To use the Pseudonymizer, configure both the fields you want to anonymize, and the location to store the scrubbed data:

  1. Create a manifest file: This file describes the fields to include or pseudonymize.
    • Default manifest - GitLab provides a default manifest in your GitLab installation (example manifest.yml file). To use the example manifest file, use the config/pseudonymizer.yml relative path when you configure connection parameters.
    • Custom manifest - To use a custom manifest file, use the absolute path to the file when you configure the connection parameters.
  2. Configure connection parameters: In the configuration method appropriate for your version of GitLab, specify the object storage connection parameters (pseudonymizer.upload.connection).

For Omnibus installations:

  1. Edit /etc/gitlab/gitlab.rb and add the following lines by replacing with the values you want:

    gitlab_rails['pseudonymizer_manifest'] = 'config/pseudonymizer.yml'
    gitlab_rails['pseudonymizer_upload_remote_directory'] = 'gitlab-elt' # bucket name
    gitlab_rails['pseudonymizer_upload_connection'] = {
      'provider' => 'AWS',
      'region' => 'eu-central-1',
      'aws_access_key_id' => 'AWS_ACCESS_KEY_ID',
      'aws_secret_access_key' => 'AWS_SECRET_ACCESS_KEY'
    }
    

    If you are using AWS IAM profiles, omit the AWS access key and secret access key/value pairs.

    gitlab_rails['pseudonymizer_upload_connection'] = {
      'provider' => 'AWS',
      'region' => 'eu-central-1',
      'use_iam_profile' => true
    }
    
  2. Save the file and reconfigure GitLab for the changes to take effect.

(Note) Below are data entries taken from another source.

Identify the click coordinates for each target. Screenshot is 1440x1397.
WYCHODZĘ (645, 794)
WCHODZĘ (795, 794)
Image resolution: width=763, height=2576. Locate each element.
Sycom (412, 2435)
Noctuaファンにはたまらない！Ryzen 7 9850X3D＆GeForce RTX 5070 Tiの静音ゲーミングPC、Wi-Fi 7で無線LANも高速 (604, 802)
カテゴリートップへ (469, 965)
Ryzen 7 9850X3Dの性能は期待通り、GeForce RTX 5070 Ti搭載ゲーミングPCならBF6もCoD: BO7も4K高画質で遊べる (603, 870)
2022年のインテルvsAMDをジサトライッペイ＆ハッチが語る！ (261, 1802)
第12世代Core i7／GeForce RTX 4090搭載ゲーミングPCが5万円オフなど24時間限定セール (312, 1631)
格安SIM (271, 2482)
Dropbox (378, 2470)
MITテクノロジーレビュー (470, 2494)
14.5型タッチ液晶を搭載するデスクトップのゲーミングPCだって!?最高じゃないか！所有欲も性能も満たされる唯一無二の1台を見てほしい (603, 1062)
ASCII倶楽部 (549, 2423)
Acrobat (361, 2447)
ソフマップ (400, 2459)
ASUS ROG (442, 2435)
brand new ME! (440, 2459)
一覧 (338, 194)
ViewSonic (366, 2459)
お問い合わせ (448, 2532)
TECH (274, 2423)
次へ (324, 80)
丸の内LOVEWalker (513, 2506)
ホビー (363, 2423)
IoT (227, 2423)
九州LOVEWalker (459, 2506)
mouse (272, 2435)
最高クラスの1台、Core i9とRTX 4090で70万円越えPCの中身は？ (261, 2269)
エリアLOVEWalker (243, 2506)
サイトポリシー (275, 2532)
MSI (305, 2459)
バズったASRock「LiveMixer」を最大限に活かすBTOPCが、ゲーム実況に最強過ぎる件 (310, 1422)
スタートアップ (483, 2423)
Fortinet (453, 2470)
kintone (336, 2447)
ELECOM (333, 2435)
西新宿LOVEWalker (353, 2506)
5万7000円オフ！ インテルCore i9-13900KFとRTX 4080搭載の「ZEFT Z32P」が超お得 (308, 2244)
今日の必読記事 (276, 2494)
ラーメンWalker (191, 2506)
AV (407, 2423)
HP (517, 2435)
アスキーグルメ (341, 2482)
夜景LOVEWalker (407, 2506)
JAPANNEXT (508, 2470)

For installations from source:

  1. Edit /home/git/gitlab/config/gitlab.yml and add or amend the following lines:

    pseudonymizer:
      manifest: config/pseudonymizer.yml
      upload:
        remote_directory: 'gitlab-elt' # bucket name
        connection:
          provider: AWS
          aws_access_key_id: AWS_ACCESS_KEY_ID
          aws_secret_access_key: AWS_SECRET_ACCESS_KEY
          region: eu-central-1
    
  2. Save the file and restart GitLab for the changes to take effect.

Enable Pseudonymizer data collection

To enable data collection:

  1. On the top bar, select Menu > Admin.
  2. On the left sidebar, select Settings > Metrics and Profiling, then expand Pseudonymizer data collection.
  3. Select Enable Pseudonymizer data collection.
  4. Select Save changes.

Generate data set manually

You can also run the Pseudonymizer manually:

  1. Set these environment variables:
    • PSEUDONYMIZER_OUTPUT_DIR - Where to store the output CSV files. Defaults to /tmp. These commands produce CSV files that can be quite large. Make sure the directory can store a file at least 10% of the size of your database.
    • PSEUDONYMIZER_BATCH - The batch size when querying the database. Defaults to 100000.
  2. Run the command appropriate for your application:
    • Omnibus GitLab: sudo gitlab-rake gitlab:db:pseudonymizer
    • Installations from source: sudo -u git -H bundle exec rake gitlab:db:pseudonymizer RAILS_ENV=production

After you run the command, upload the output CSV files to your configured object storage. After the upload completes, delete the output file from the local disk.